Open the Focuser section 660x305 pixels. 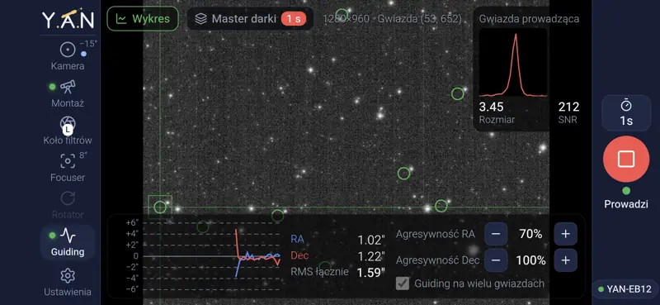tap(68, 168)
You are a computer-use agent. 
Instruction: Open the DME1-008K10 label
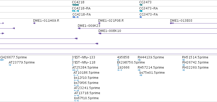click(110, 31)
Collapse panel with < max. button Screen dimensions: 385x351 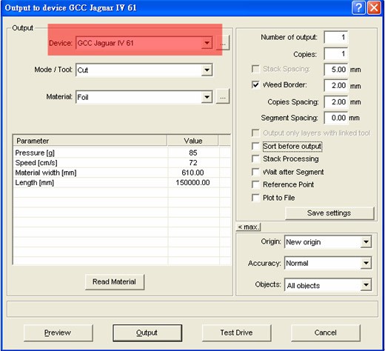click(x=248, y=227)
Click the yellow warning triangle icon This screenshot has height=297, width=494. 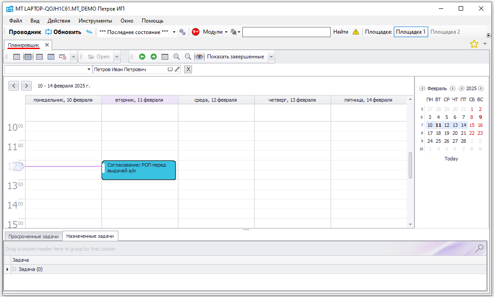pos(356,32)
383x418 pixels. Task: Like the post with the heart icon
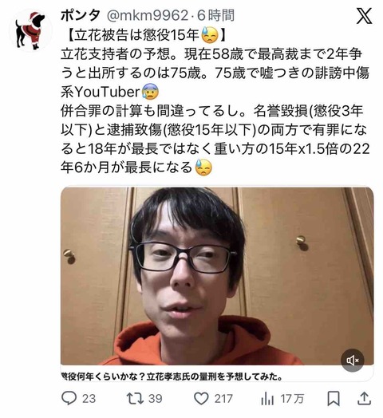click(201, 398)
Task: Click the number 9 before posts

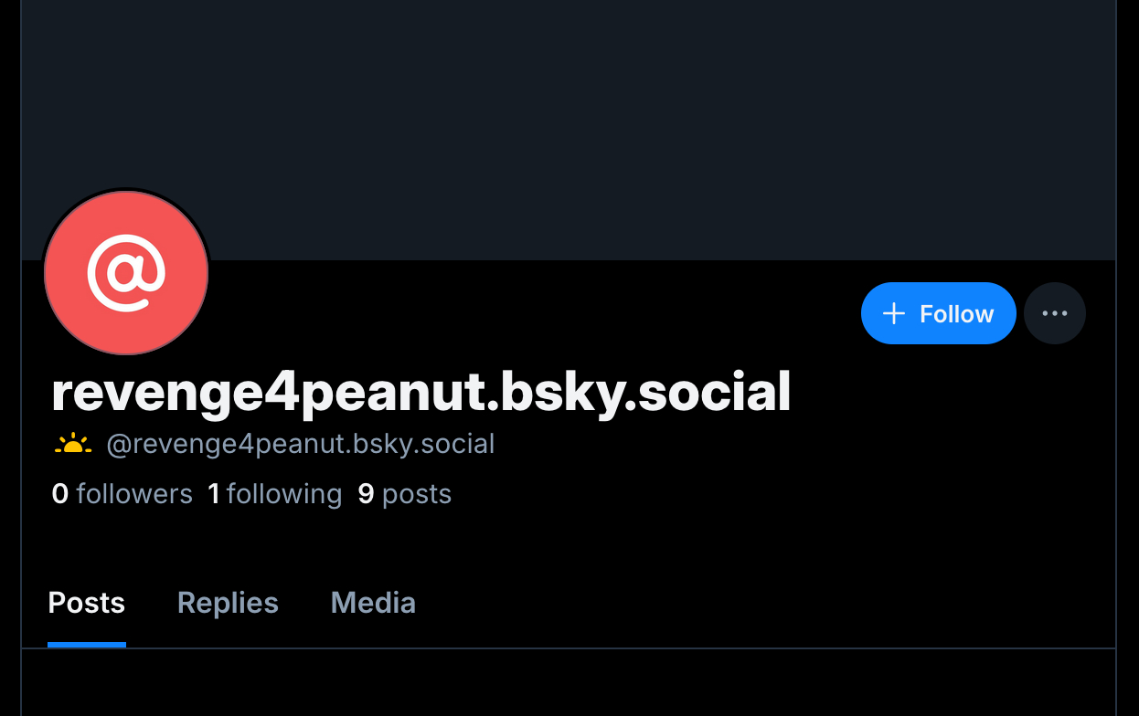Action: [x=366, y=494]
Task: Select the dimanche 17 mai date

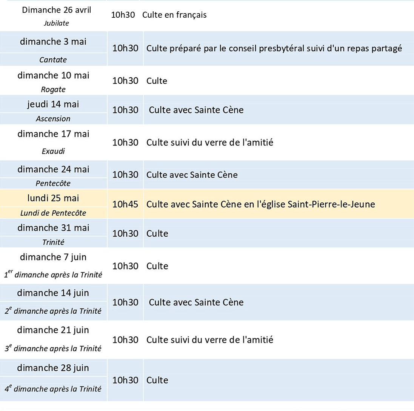Action: pos(53,134)
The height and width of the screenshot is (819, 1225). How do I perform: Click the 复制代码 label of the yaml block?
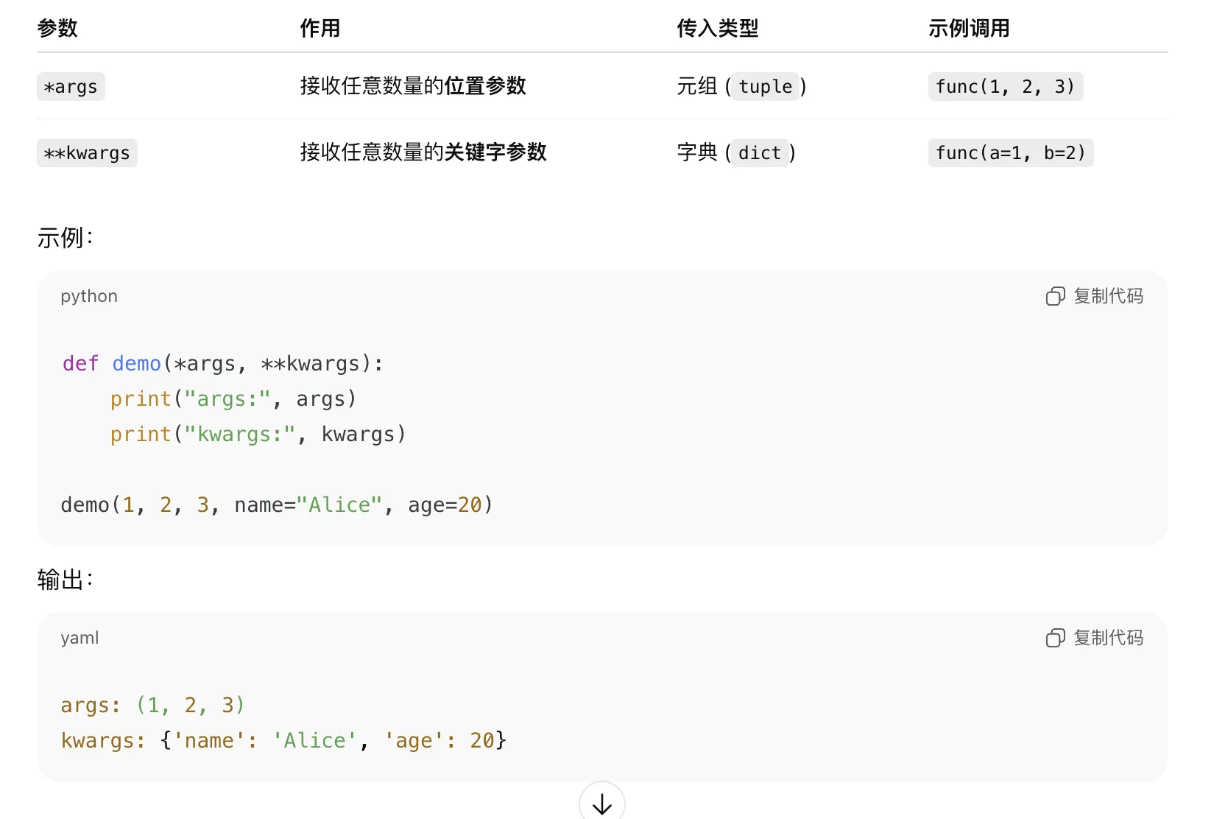(x=1108, y=638)
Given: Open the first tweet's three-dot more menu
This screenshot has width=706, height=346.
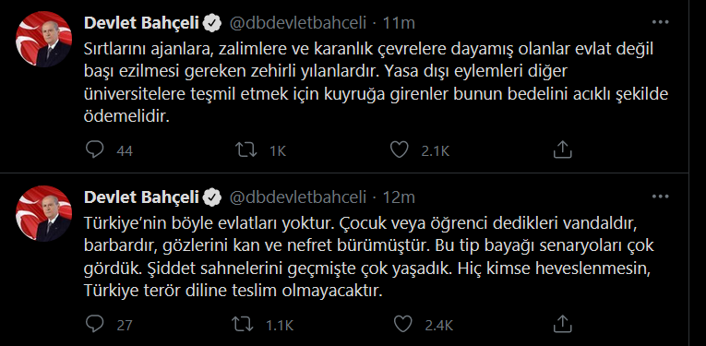Looking at the screenshot, I should (x=661, y=22).
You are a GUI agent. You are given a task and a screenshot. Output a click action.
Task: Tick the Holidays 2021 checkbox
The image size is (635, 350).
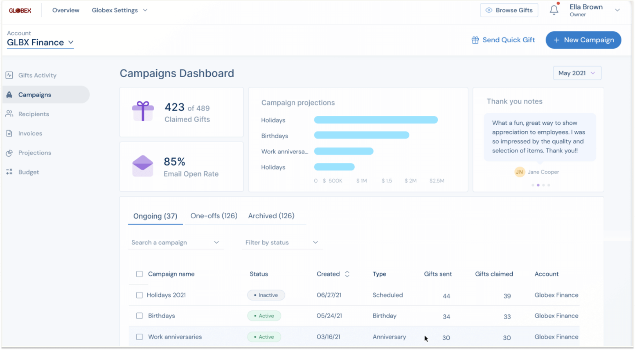[140, 295]
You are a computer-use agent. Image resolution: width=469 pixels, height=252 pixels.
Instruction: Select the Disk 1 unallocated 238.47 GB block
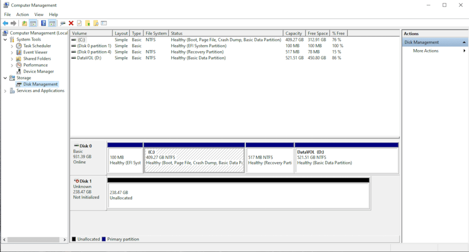click(238, 195)
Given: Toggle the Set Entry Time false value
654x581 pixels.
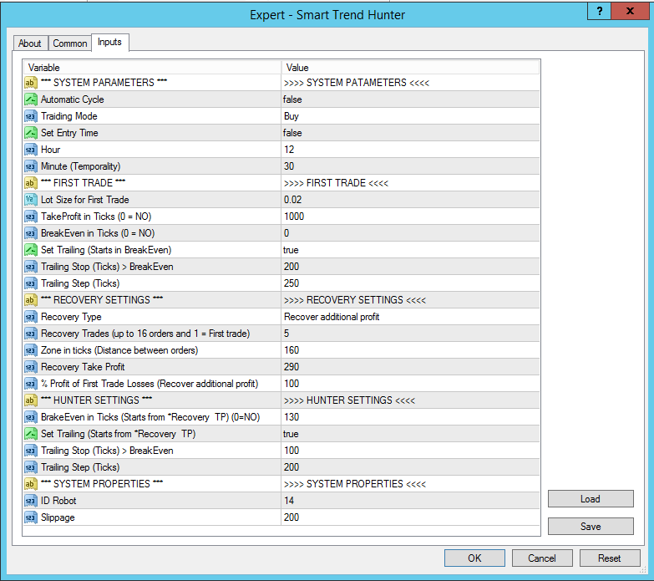Looking at the screenshot, I should [409, 133].
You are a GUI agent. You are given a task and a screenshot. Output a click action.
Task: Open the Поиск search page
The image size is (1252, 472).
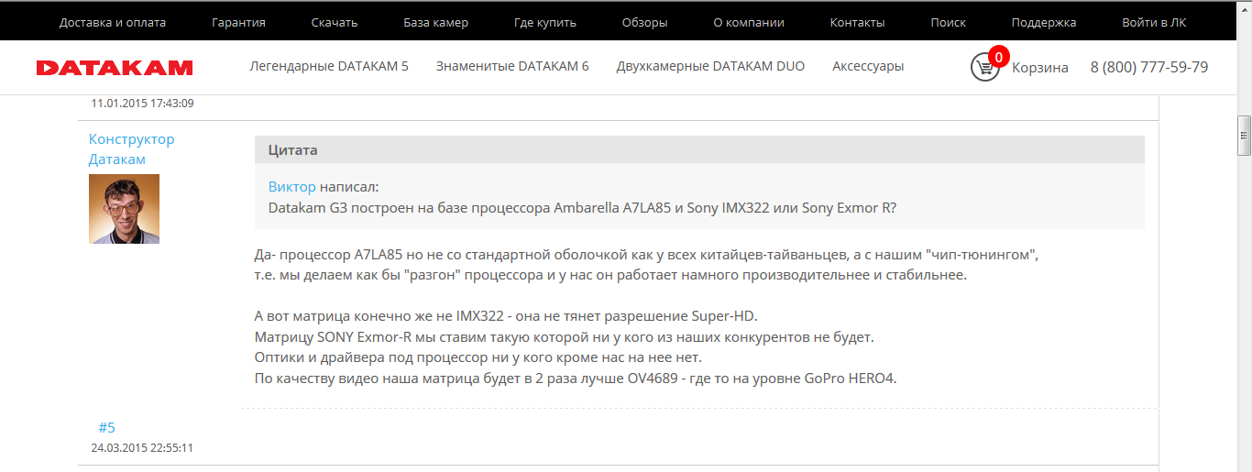pos(948,22)
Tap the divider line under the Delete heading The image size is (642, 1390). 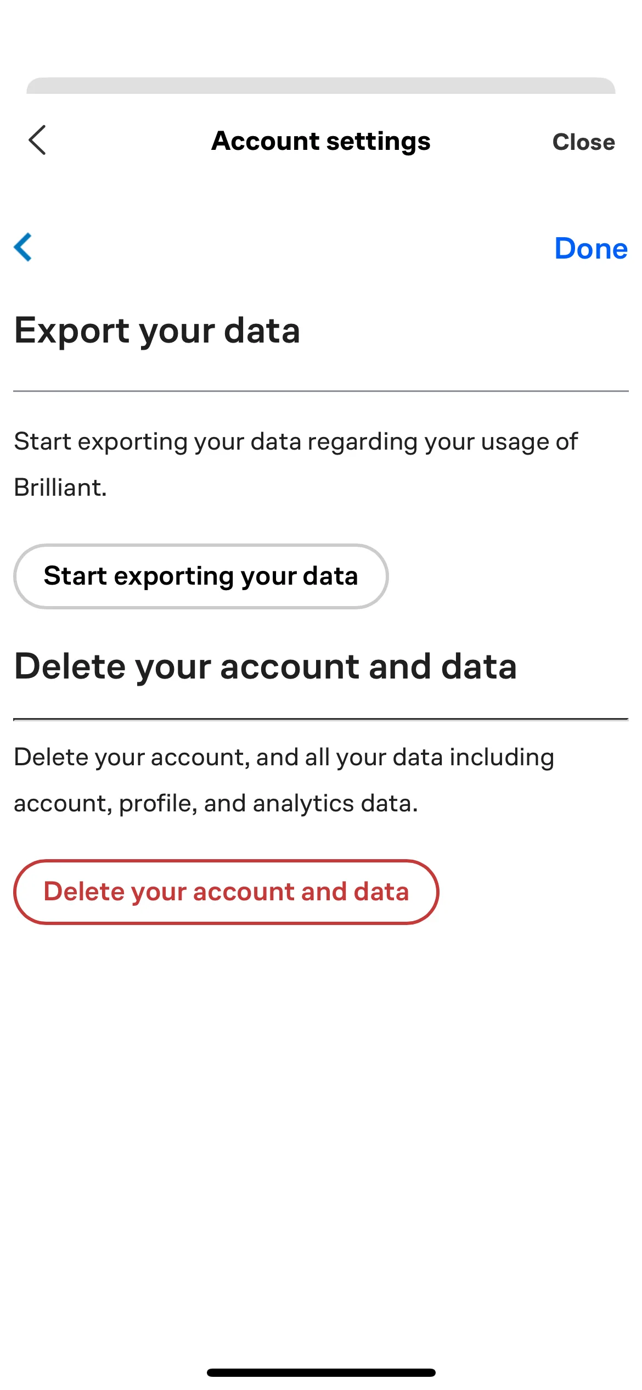[x=321, y=719]
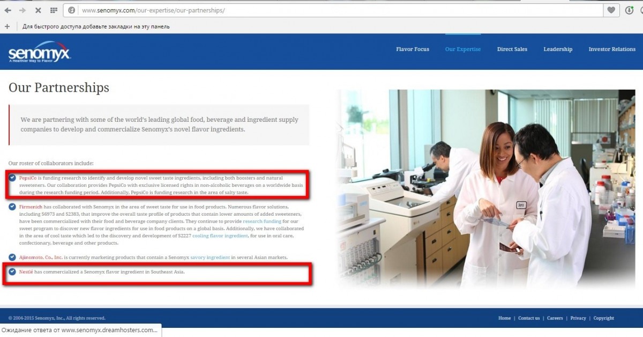
Task: Go to Direct Sales section
Action: 512,49
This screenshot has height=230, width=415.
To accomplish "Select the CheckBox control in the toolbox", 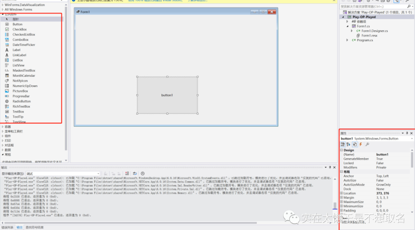I will pyautogui.click(x=19, y=30).
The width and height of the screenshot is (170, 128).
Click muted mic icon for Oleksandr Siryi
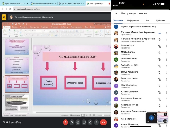pyautogui.click(x=160, y=59)

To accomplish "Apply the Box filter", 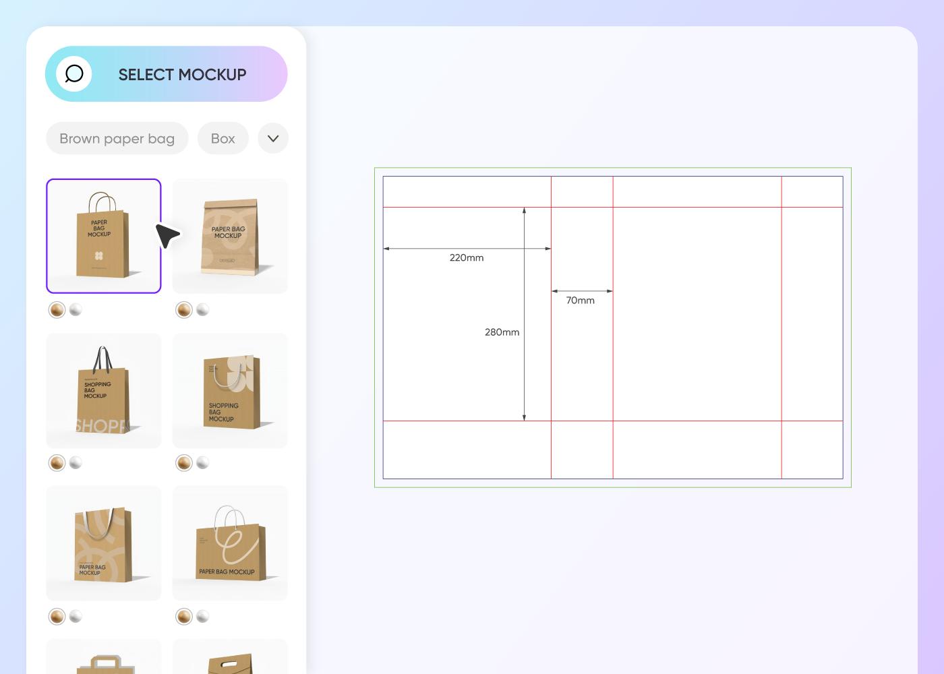I will click(x=223, y=138).
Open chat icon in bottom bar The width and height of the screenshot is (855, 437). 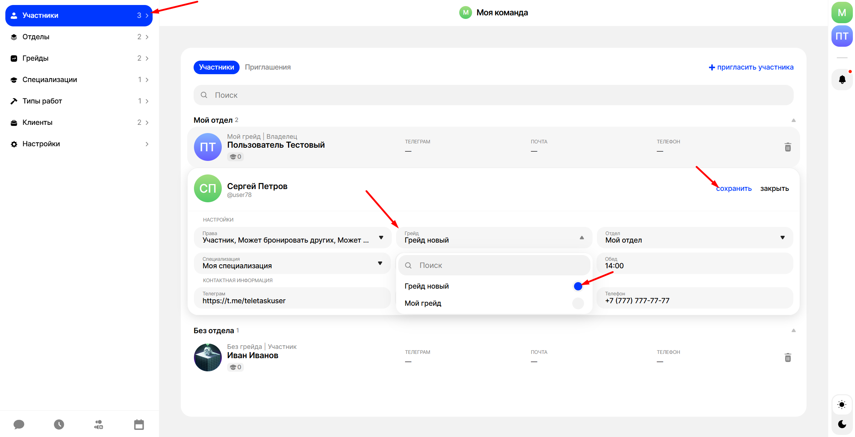point(19,424)
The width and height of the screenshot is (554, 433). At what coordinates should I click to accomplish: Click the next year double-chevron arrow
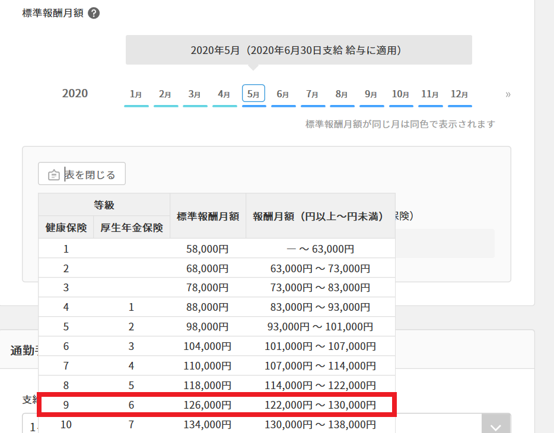[x=508, y=94]
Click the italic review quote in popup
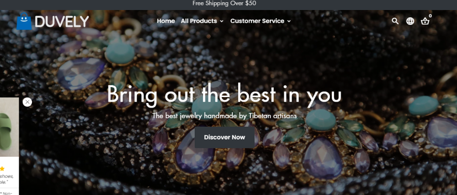Image resolution: width=457 pixels, height=195 pixels. [6, 179]
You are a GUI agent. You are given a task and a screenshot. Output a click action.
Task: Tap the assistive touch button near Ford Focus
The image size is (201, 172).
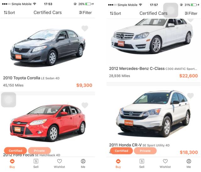coord(8,99)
══════════════════════════════
• WHAT IS EXPECTED:
Please present everything in the listing from the line containing "Task: Select the dimanche 17 mai date" down to the line containing "pos(948,22)" as a Markdown table with the columns No. and Content. Skip blank lines and leave the pictures out.

• TASK ANSWER:
| No. | Content |
|---|---|
| 1 | Task: Select the dimanche 17 mai date |
| 2 | Action: pos(53,134) |
| 3 | The height and width of the screenshot is (819, 1225). How do I perform: Click the 复制代码 label of the yaml block? |
| 4 | (x=1108, y=638) |
| 5 | Given: Open the first tweet's three-dot more menu |
| 6 | This screenshot has width=706, height=346. |
| 7 | Looking at the screenshot, I should (x=661, y=22). |
| 8 | You are a GUI agent. You are given a task and a screenshot. Output a click action. |
| 9 | Task: Tick the Holidays 2021 checkbox |
| 10 | The image size is (635, 350). |
| 11 | [140, 295] |
| 12 | You are a computer-use agent. Image resolution: width=469 pixels, height=252 pixels. |
| 13 | Instruction: Select the Disk 1 unallocated 238.47 GB block |
| 14 | click(238, 195) |
| 15 | Given: Toggle the Set Entry Time false value |
| 16 | 654x581 pixels. |
| 17 | Looking at the screenshot, I should [409, 133]. |
| 18 | You are a GUI agent. You are given a task and a screenshot. Output a click action. |
| 19 | Task: Open the Поиск search page |
| 20 | The image size is (1252, 472). |
| 21 | pos(948,22) |